Task instructions: Where an entry holds an image, leave the image out; otherwise reproduce the entry exactly.

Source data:

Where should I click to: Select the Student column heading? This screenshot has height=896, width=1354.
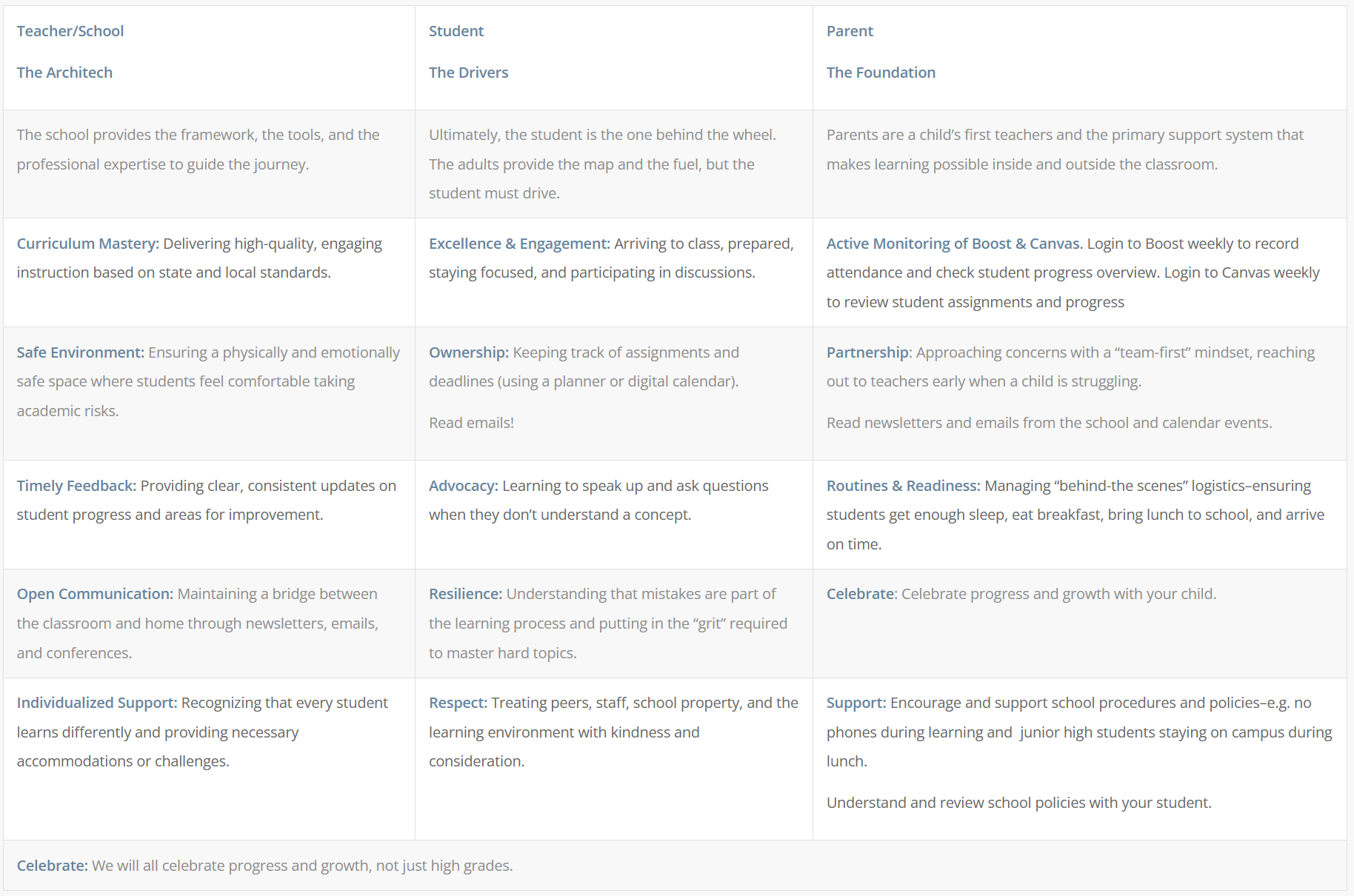(x=456, y=31)
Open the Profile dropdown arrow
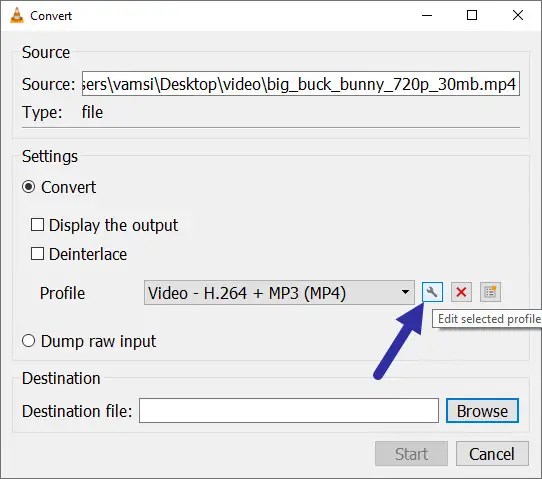Screen dimensions: 542x479 pos(405,292)
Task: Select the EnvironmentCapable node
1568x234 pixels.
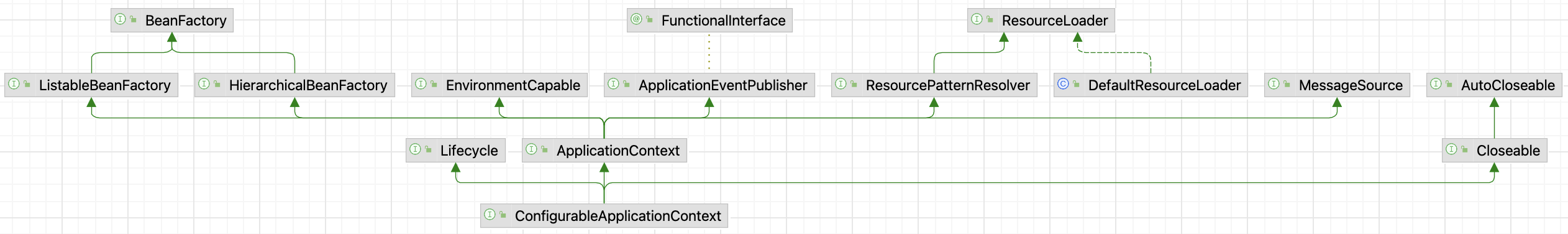Action: [x=499, y=85]
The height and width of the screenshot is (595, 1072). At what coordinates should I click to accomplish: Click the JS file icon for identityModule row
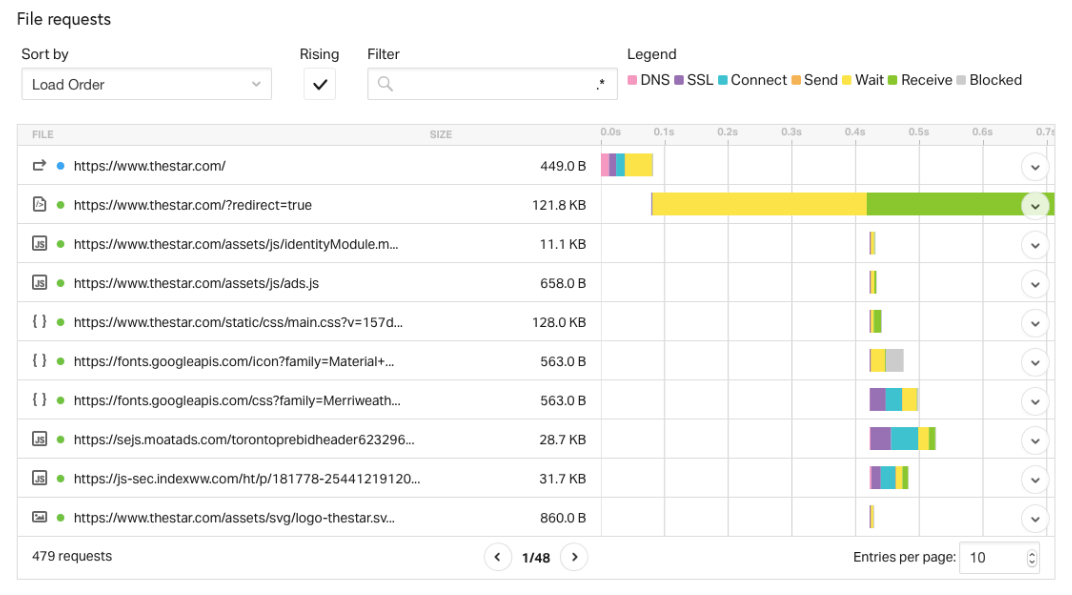(40, 244)
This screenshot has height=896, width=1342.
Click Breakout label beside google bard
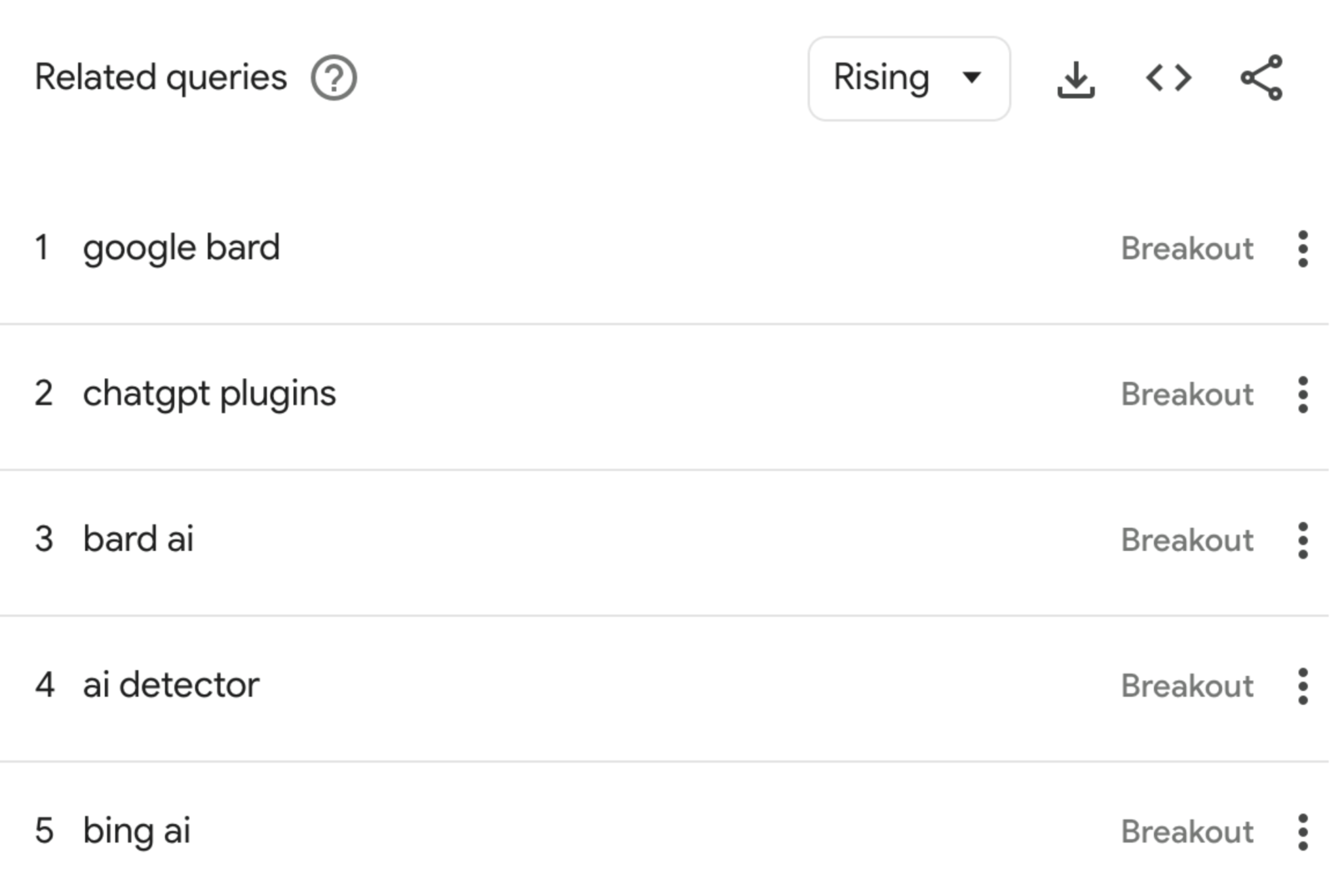tap(1187, 249)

Answer section:
Where should I click to: Select the Student column heading? This screenshot has height=896, width=1354.
(x=456, y=31)
Open the Profile dropdown arrow
Screen dimensions: 542x479 pos(405,292)
Task: Select the EnvironmentCapable node
1568x234 pixels.
Action: [x=499, y=85]
The height and width of the screenshot is (595, 1072). At what coordinates should I click to accomplish: Click the JS file icon for identityModule row
(40, 244)
This screenshot has height=896, width=1342.
Click Breakout label beside google bard
tap(1187, 249)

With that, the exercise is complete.